Photo by Frans Schellekens / Redferns / Getty.
In 1935, Benny Goodman hired Teddy Wilson as his pianist. That was a big deal: Benny Goodman was white, and Teddy Wilson was black. In those days, jazz, like everything else, was segregated. Goodman was a pioneer who felt racism had no place in music, and his integrated band was a first. It launched the careers of Lionel Hampton and Charlie Christian. It changed music in America. And while it wasn’t the end of racism in jazz, it was a beginning.
Sexism was a different story. Women were accepted as singers—Billie Holiday, Ella Fitzgerald, Sarah Vaughan—but not as instrumentalists. It just wasn’t done. Many musicians, fans, record labels, critics, and others didn’t take female musicians seriously. This attitude was prevalent in the 1970s and ’80s and—let’s face it—it hasn’t entirely gone away.
But no one told that to Emily Remler.
Remler was a guitarist. She was a great jazz artist. She was fearless and assertive. And she was gaining acceptance and prominence when she died in 1990. She was only 32.
Remler grew up in Englewood Cliffs, New Jersey. She started playing the guitar at age 10 on her older brother’s cherry-red Gibson ES-330, the guitar she would use for most of her professional career. She learned simple folk tunes, Beatles songs, and Johnny Winter solos note-for-note, but it was just a hobby. She wasn’t serious yet and had other interests, like sculpture and drawing. Remler was sent to a private boarding school in Massachusetts to finish high school. She graduated young, at 16, and applied to music and art schools. She got accepted to one of each: the Berklee College of Music and the Rhode Island School of Design. She had to decide: music or art?
She chose music.
She told an interviewer for Down Beat magazine in 1985, “I was so frustrated with art. I couldn’t get it the way I wanted it. Music, at least you get more chances and a little more time and have the companionship of the other musicians.”
She wasn’t that good when she got to Berklee, and jazz was an alien art form. Miles Davis and John Coltrane were not on her radar. But Berklee was a diverse place, and jazz was more than Coltrane and Miles. She heard Paul Desmond, Pat Martino, and Wes Montgomery. That was more her speed—she loved it and became hooked.

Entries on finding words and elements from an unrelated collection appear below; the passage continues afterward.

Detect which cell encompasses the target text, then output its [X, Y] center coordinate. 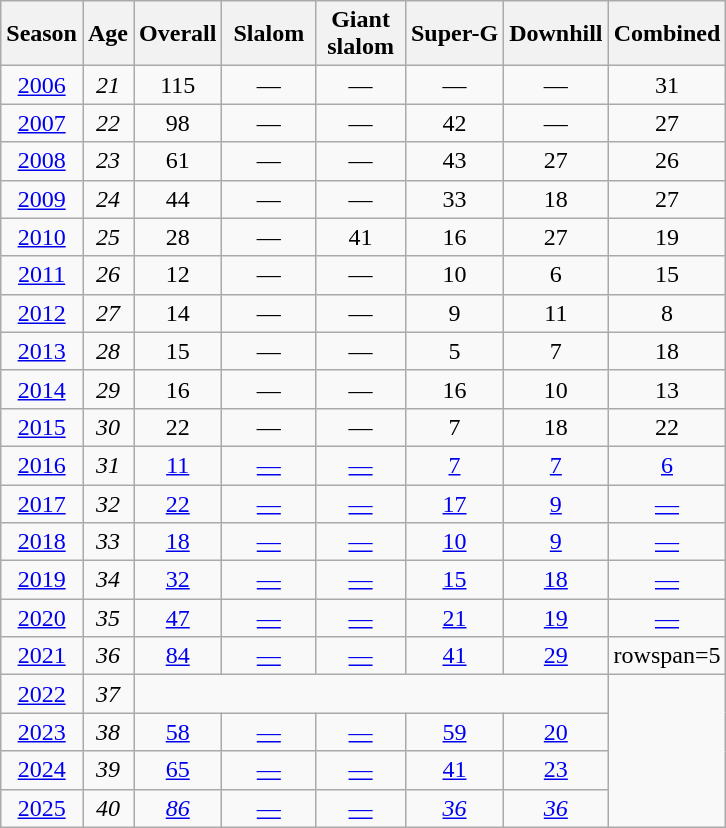
Overall [178, 34]
98 [178, 123]
2021 [42, 656]
Season [42, 34]
42 [454, 123]
2016 [42, 465]
rowspan=5 [667, 656]
39 [108, 770]
84 [178, 656]
2018 [42, 542]
5 [454, 351]
115 [178, 85]
12 [178, 275]
2024 [42, 770]
Giant slalom [361, 34]
8 [667, 313]
40 [108, 808]
47 [178, 618]
Slalom [269, 34]
58 [178, 732]
61 [178, 161]
25 [108, 237]
37 [108, 694]
2025 [42, 808]
2008 [42, 161]
2017 [42, 503]
Downhill [556, 34]
2009 [42, 199]
20 [556, 732]
2010 [42, 237]
Combined [667, 34]
34 [108, 580]
2006 [42, 85]
2013 [42, 351]
14 [178, 313]
2020 [42, 618]
59 [454, 732]
2019 [42, 580]
24 [108, 199]
2011 [42, 275]
2014 [42, 389]
2012 [42, 313]
2023 [42, 732]
2015 [42, 427]
44 [178, 199]
30 [108, 427]
86 [178, 808]
43 [454, 161]
38 [108, 732]
65 [178, 770]
17 [454, 503]
2007 [42, 123]
2022 [42, 694]
Super-G [454, 34]
Age [108, 34]
13 [667, 389]
35 [108, 618]
Identify which cell holds the provided text, then report its [x, y] central coordinate. 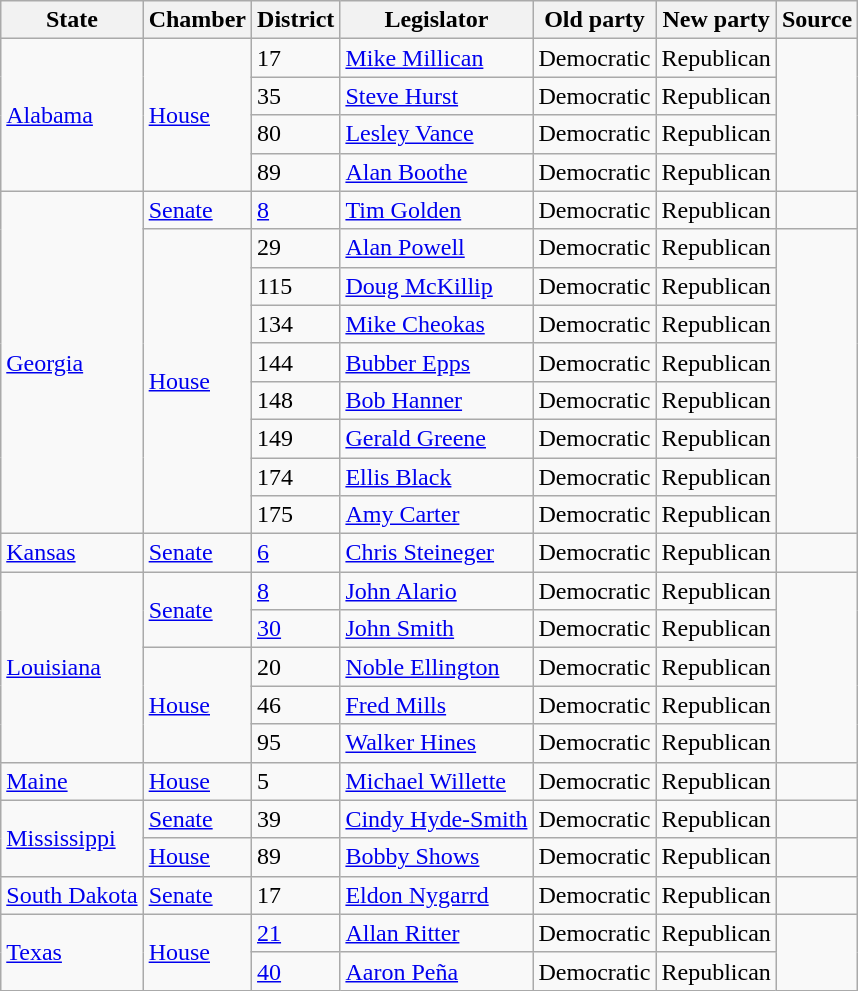
Steve Hurst [436, 96]
40 [296, 971]
115 [296, 286]
John Alario [436, 591]
State [72, 20]
Mike Millican [436, 58]
Old party [594, 20]
South Dakota [72, 895]
Mike Cheokas [436, 324]
Allan Ritter [436, 933]
6 [296, 553]
175 [296, 515]
Michael Willette [436, 781]
39 [296, 819]
134 [296, 324]
John Smith [436, 629]
Lesley Vance [436, 134]
21 [296, 933]
46 [296, 705]
144 [296, 362]
Tim Golden [436, 210]
Alabama [72, 115]
148 [296, 400]
Louisiana [72, 667]
Mississippi [72, 838]
Doug McKillip [436, 286]
Aaron Peña [436, 971]
Georgia [72, 362]
Kansas [72, 553]
Cindy Hyde-Smith [436, 819]
Chris Steineger [436, 553]
Gerald Greene [436, 438]
80 [296, 134]
District [296, 20]
New party [716, 20]
35 [296, 96]
Ellis Black [436, 477]
Noble Ellington [436, 667]
29 [296, 248]
Bobby Shows [436, 857]
Chamber [197, 20]
Alan Boothe [436, 172]
20 [296, 667]
30 [296, 629]
Texas [72, 952]
Legislator [436, 20]
Walker Hines [436, 743]
Bob Hanner [436, 400]
Eldon Nygarrd [436, 895]
Source [816, 20]
174 [296, 477]
Bubber Epps [436, 362]
149 [296, 438]
Maine [72, 781]
Alan Powell [436, 248]
5 [296, 781]
Amy Carter [436, 515]
Fred Mills [436, 705]
95 [296, 743]
Locate the cell with the specified text and output its [x, y] center coordinate. 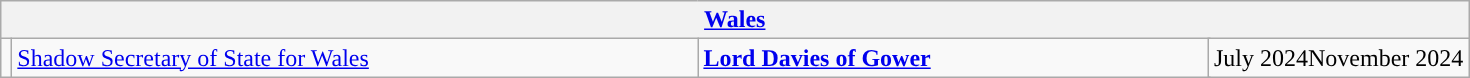
Shadow Secretary of State for Wales [355, 58]
Lord Davies of Gower [954, 58]
Wales [735, 20]
July 2024November 2024 [1338, 58]
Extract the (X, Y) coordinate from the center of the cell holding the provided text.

Remler finished a two-year degree and graduated at age 18. She still wasn’t much of a guitarist (at least that’s what she said in interviews) but she’d learned a lot about music, including harmony, reading, and keeping time.
“[My] teacher told me that I had bad time. I rushed. I went home crying. Crying. But I bought a metronome. I worked with the metronome on two and four. I practiced with that thing and nothing else behind me,” she said in the same 1985 Down Beat interview. She worked hard at it, and eventually great time—her ability to swing—became a hallmark of her playing.
Her boyfriend at the time, Steve Masakowski, was from New Orleans, and they decided to move there. But she wanted to spend the summer practicing in New Jersey first, so she rented a room on Long Beach Island for eight weeks and worked on chord theory and soloing. She quit smoking. She lost weight. That’s where she learned how to play.
The Big Easy
When Remler moved to New Orleans, she got to work. Reading music got her a lot of gigs: hotel shows, weddings, anniversary parties, rhythm and blues gigs, jazz gigs, and all-night jams with the old-timers on Bourbon Street. She gigged with Wynton Marsalis and Bobby McFerrin. She backed up singers. She supported big names when they came to town: Robert Goulet, Rosemary Clooney, Nancy Wilson. Wilson took her on the road and brought her to the Lincoln Center’s Avery Fisher Hall. Remler was a big fish in a small pond, and because she could play and read, she was a first-call player in New Orleans.
Then Herb Ellis came to town, and Remler had to meet him. She had guts and ambition and was able to finagle a meeting. They played all afternoon. He was impressed.